H. С. Гумилев: pro et contra / Сост. и прим. Ю. В. Зобнина. — СПб.: РХГИ, 2000. — (Русский путь).
«Муза Дальних Странствий» — десятая Муза — кстати сказать, крестница Гумилева, завела его под крышу «Чужого неба»1, и нужен был поистине буревой ветер для того, чтобы вывести поэта на волю, под собственное свое небо. Такой благосклонной бурей для Гумилева явилась война —
В немолчном зове боевой трубы
Я вдруг услышал песнь моей судьбы,
И побежал, куда бежали люди2.
Правда, «огнезарный бой», «рокочущая труба побед», «гудящие грозно бомбы», шрапнели, которые «жужжат», «словно пчелы, собирая ярко-красный мед»3, оказались маловдохновительными для Гумилева как для стихотворца, и стихи, посвященные войне, значительно ниже других стихов сборника, среди которых есть превосходные (так, например: «Восьмистишие», «Об Адонисе с лунной красотой», «Падуанский собор», «Я не прожил, я протомился»); недаром, говоря о войне, недавний пленник «Чужого неба» называет ее «прекраснейшей» и добавляет: «которой кланяюсь я земно»4.
Для того, чтобы человек, сказавший о себе:
А я, как некими гигантами,
Торжественными фолиантами
От вольной жизни заперт в нишу,
Ее не вижу и не слышу5,
смог бы побежать «куда бежали люди», нужно случиться чуду преображения. В целом ряде стихов то размышляя, то попросту радуясь, Гумилев дивится этому чуду и пытается утвердить свершение его. Но очевидно, что творческий момент в данном случае одновременен с процессом этого чуда, что художник «кору снимает за корой» с материала еще не подготовленного для творческой руки: поэт, так сказать, еще не пришел в себя, не успел собрать своей воли, поэтому слова обнажены, чувства не облечены образами и зачастую кажутся поэтически-бессильными, рассудочными и прозаическими. Особенно явственно это в тех стихах, в которых Гумилев пытается философски формулировать свое волнение. Весьма знаменательно в этом смысле наивное, до трогательности наивное, такое странное в устах Гумилева, такое искренне-лирическое «ах», вспорхнувшее в формулу:
Солнце духа, ах, беззакатно,
Не земле его побороть6.
Так же явственна та беспомощность в приеме усиления мысли путем повторения ее:
Я, носитель мысли великой,
Не могу, не могу умереть7.
Но справился ли и справится ли человек, а следовательно и художник, со внезапным озарением своим. «Солнце духа», действительно, «благостно и грозно» уже встает над его жизнию. Поэт озирает пройденный путь и видит:
Я не прожил, я протомился
Половину жизни земной8.
. . . . . . . . . . . .
Мы никогда не понимали
Того, что стоило понять9.
Но то же солнце бросает луч и в грядущее, и там:
Есть на море пустынный монастырь
Из камня белого, золотоглавый,
Он озарен немеркнущею славой.
Туда б уйти, покинув мир лукавый,
Смотреть на ширь воды и неба ширь…
В тот золотой и белый монастырь!10
Если в поэзии Гумилева и мало «символа величия» — того, «высокого косноязычия», которое «как всякий благостный завет» даруется поэту, несомненно все же, что в многих строфах «Колчана» Гумилев точно начинает «чувствовать к простым словам вниманье, милость и благоволенье», а всякое истинное чувство заразительно11.
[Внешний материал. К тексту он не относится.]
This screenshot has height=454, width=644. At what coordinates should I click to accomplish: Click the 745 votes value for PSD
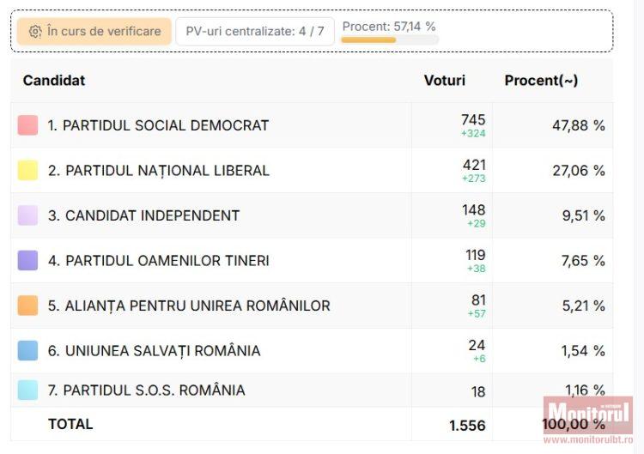[473, 120]
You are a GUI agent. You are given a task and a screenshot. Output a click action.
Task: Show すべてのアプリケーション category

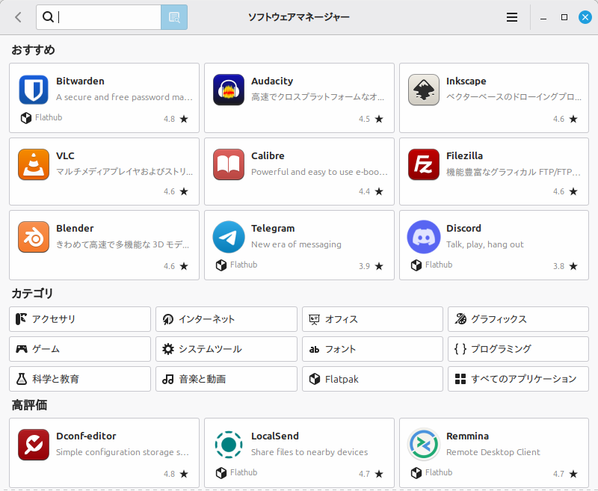click(518, 379)

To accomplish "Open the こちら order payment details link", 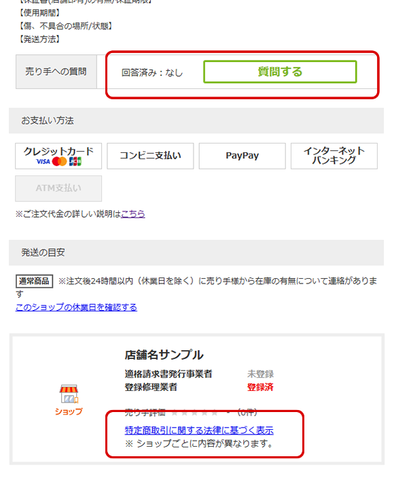I will pos(133,214).
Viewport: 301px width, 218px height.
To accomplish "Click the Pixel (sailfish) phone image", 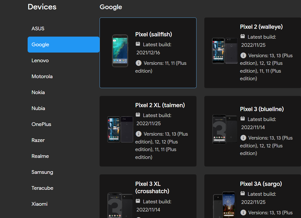I will (x=120, y=51).
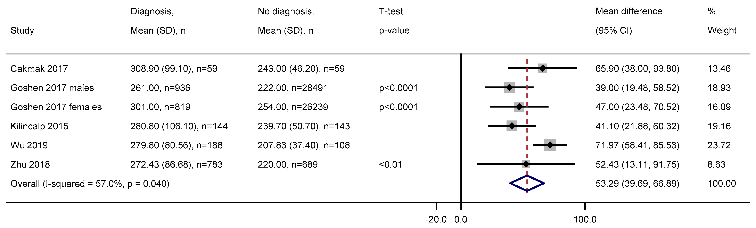Click the Goshen 2017 males estimate marker
756x228 pixels.
click(x=509, y=87)
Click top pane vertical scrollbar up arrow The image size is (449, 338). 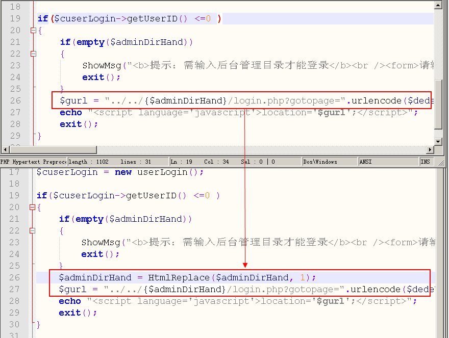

Под псевдонимом «Андрей Полянин» выступала Софья Яковлевна Парнок (1885—1933) — поэтесса, переводчица, адресат цветаевского цикла стихов «Подруга». Ранее С. Я. Парнок уже выделяла «Абиссинские песни» Гумилева как «искусно сделанные и примечательные по простоте, которой проникнута их пряность» (Всеобщий журнал. 1911. № 12. С. 104).
1 Имеется в виду образ из поэмы «Открытие Америки», вошедшей в ЧН.
2 Из поэмы Гумилева «Пятистопные ямбы».
3 Из ст-ния Гумилева «Ода Д’Аннунцио».
4 Использованы фрагменты из ст-ний Гумилева «Солнце Духа», «Война».
5 Из ст-ния Гумилева «Отъезжающему».
6 Из ст-ния Гумилева «Снова море».
7 Из ст-ния Гумилева «Наступление».
8 Из ст-ния Гумилева «Я не прожил, я протомился…»
9 Из ст-ния Гумилева «Восьмистишие».
10 Из поэмы Гумилева «Пятистопные ямбы».
11 Использованы фрагменты из ст-ния Гумилева «Восьмистишие» и поэмы «Пятистопные ямбы».